■ EXERCISE BRIEF
Condense the paragraph beginning "Historically, developers had made use" from the post on AJAX crawling below into a short bulleted list that keeps its main facts.

:: DOCUMENT

UPDATE: There's now an even better way to tackle the issue I described in this post. I recommend you turn your attention to my newer post on the topic: Creating Crawlable, Link-Friendly AJAX Websites Using pushState().
I'll leave this post here for nostalgia!
This post begins with a particular dilemma that SEOs have often faced:
- websites that use AJAX to load content into the page can be much quicker and provide a better user experience
- BUT: these websites can be difficult (or impossible) for Google to crawl, and using AJAX can damage the site's SEO.
Fortunately, Google has made a proposal for how webmasters can get the best of both worlds. I'll provide links to Google documentation later in this post, but it boils down to to some relatively simple concepts.
Although Google made this proposal a year ago, I don't feel that it's attracted a great deal of attention - even though it ought to be particularly useful for SEOs. This post is targeted to people who've not explored Google's AJAX crawling proposal yet - I'll try to keep it short, and not too technical!
I'll explain the concepts and show you a famous site where they're already in action. I've also set up my own demo, which includes code that you can download and look at.
The Basics
Essentially, sites following this proposal are required to make two versions of their content available:
- Content for JS-enabled users, at an 'AJAX style' URL
- Content for the search engines, at a static 'traditional' URL - Google refers to this as an 'HTML snapshot'
Historically, developers had made use of the 'named anchor' part of URLs on AJAX-powered websites (this is the 'hash' symbol, #, and the text following it). For example, take a look at this demo - clicking menu items changes named anchor and loads the content into the page on the fly. It's great for users, but search engine spiders can't deal with it.
Rather than using a hash, #, the new proposal requires using a hash and an exclamation point: #!
The #! combination has occasionally been called a 'hashbang' by people geekier than me; I like the sound of that term, so I'm going to stick with it.

::::
:: DATASET ENTRIES

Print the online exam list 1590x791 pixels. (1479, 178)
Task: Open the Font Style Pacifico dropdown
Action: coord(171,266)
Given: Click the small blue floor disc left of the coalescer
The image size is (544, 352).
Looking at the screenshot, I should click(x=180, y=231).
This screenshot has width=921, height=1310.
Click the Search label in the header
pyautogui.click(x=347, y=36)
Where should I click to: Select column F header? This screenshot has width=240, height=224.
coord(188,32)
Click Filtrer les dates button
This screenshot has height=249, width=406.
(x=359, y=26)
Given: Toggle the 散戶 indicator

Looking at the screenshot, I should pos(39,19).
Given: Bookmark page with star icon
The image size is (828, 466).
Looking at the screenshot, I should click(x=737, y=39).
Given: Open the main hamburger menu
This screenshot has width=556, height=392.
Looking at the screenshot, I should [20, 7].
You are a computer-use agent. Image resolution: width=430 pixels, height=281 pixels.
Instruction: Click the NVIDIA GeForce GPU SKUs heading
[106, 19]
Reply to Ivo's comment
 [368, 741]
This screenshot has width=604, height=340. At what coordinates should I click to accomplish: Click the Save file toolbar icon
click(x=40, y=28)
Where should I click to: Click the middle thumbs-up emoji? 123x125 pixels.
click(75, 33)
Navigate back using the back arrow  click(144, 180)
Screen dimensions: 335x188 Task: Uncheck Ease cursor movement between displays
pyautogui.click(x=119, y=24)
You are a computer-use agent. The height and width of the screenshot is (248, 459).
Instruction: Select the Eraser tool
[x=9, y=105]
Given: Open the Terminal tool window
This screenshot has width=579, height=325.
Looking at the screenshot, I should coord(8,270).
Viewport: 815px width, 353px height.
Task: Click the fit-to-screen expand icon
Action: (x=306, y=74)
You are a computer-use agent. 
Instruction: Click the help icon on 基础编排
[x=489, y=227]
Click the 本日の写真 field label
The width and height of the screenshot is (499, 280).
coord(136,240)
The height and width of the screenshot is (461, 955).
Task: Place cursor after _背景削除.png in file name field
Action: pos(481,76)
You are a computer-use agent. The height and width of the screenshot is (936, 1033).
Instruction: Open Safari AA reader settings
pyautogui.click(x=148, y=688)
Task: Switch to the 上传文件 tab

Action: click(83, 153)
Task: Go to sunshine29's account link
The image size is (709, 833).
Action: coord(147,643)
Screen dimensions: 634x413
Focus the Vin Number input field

::::

■ RESPONSE
- AJAX-powered websites have traditionally used the named anchor part of URLs: the hash symbol (#) and the text after it.
- On such sites, clicking a menu item changes the named anchor and loads the content into the page on the fly.
- This works well for users, but search engine spiders can't handle it.